10 December 2008

Ronnie Duncan's Collection: Ian Hamilton Smith, Oleg Kudryashov and Rachel Whiteread

(these are notes and snippets of research from a talk I gave about an exhibition. I misplaced the second half of the notes, as I hand-wrote them silly me. Excuse the poor flow and the inconsistency here, as I say, they were just notes I used to deliver a talk from)

Ronnie Duncan is a collector of beautiful things. His main motive for collecting is to be surrounded by things that are pleasing to the eye. Both in his house and in his garden.

* * *

He was introduced to Ian Hamilton Finlay by fellow collector and friend David Brown. In 1975 Brown encouraged a visit to ‘Little Sparta’ a classical garden near Edinburgh.

Ian Hamilton Finlay was born in 1925, during his younger years h served in the army and amongst other things worked as a shepherd. It is not surprising then that two very strong themes in his later work would be war and nature.

Hamilton Finlay was primarily a poet, and even up until his death he insisted that he be referred to as such. His first poetry collection was published in 1960, with very little acclaim from his home country audience.

In 1961 he co-founded he Wild Hawthorn Press, initially publishing the works of his peers, but then publishing his own work (such as cards, pamphlets, prints, posters, books and so on). Later Ronnie Duncan would by almost everything that the press printed.

The way Hamilton Finlay characterised his work when interviewed in 196 explains why his poetry evolved into a more physical form:

What you compose with is neither here nor there, you compose with words or you compose with stone, plants and trees, or you compose with events, the sheriff’s officer, or whatever. It is all a matter of composing and “order”’ (taken from his obituary in Art Monthly May 2006)

In other words, for Ian Hamilton Finlay, composition was key.

* * *

By moving on to “concrete poetry” IHF was extending the boundaries of poetry. Poems being engraved on stone seemed to represent the clash between nature and culture that seemed to fascinate him so much.

Little Sparta is likely to be IHF’s most well known and best loved work. In 2004 it was voted the nation’s greatest work of art by 50 leading Scottish artists.

IHF felt that whereas gardens were seen as a retreat, he wanted his gardens to become an attack. In a sense, perhaps nothing better represents the conflict or merging between culture and nature than a garden, which is essentially an area of controlled nature, cultivated for aesthetic purposes.

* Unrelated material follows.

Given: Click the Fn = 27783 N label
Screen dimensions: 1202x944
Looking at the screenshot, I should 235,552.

Here are some quotes about Little Sparta:

(again from Art Monthly May 2006)
The visitor, walking down its pathway is continuously ambushed by the evocative positioning of inscribed words, neo-classical architectural elements or sculptures conveying war and terror. For Finlay gardens were privileged places, and Little Sparta, consistently transformed over almost 40 years, was the realisation of an idealised space of radical thought.'

(by Guy Dammann from the Guardian Culture Vulture blog March 29 2006)
Whatever notion of beauty you have- your interests lying in typography, topiary or in modernist, as it were Spartan design- you’re likely to find it reflected in Finlay’s undulating masterpiece, one of the few artworks that both blooms and decays at the same time

(by Prudence Carlson on IHF’s official website)
“[…]a place provocative of poetic, philosophical and even political thought […] a sustained as well as highly sensuous poem…

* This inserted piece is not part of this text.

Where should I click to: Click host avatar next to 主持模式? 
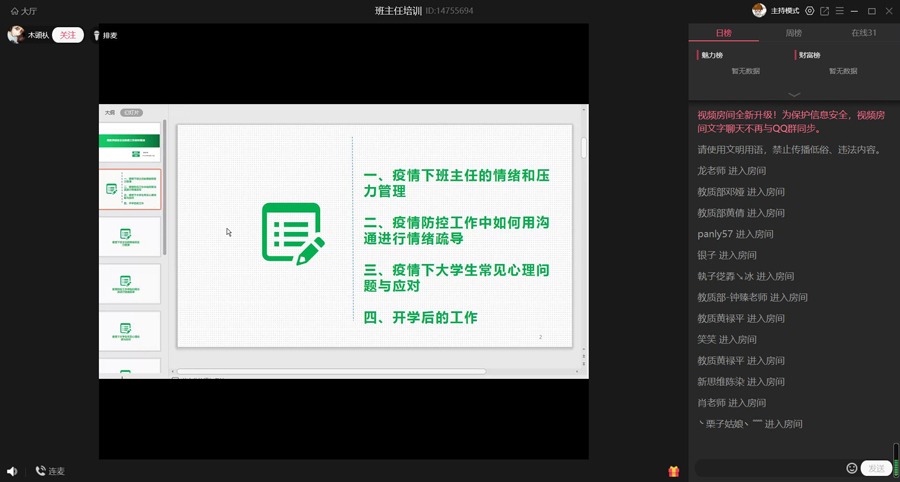pyautogui.click(x=759, y=11)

It is clear that Little Sparta is not a deviation from poetry, but rather an extension.

* * *

The Anteboreum- a rare type of sundial where a shaft of direct sunlight reveals the hour, as opposed to the usual sundial where it is the shadow that shows the hour.

The Marquette sits in Ronnie Duncan’s bedroom window, overlooking its weather-beaten cousin in the garden.

* * *

Many of the themes in IHF’s stone-work are continued in his nautically themed poem-prints.

The fascination of war and nature continues. IHF plays on the name Rose for a ship, something so beautiful and natural being the name for something that was often used in war. A similar idea crops up in some of his poetry when he plays on the similarities between pansies and panzer tanks.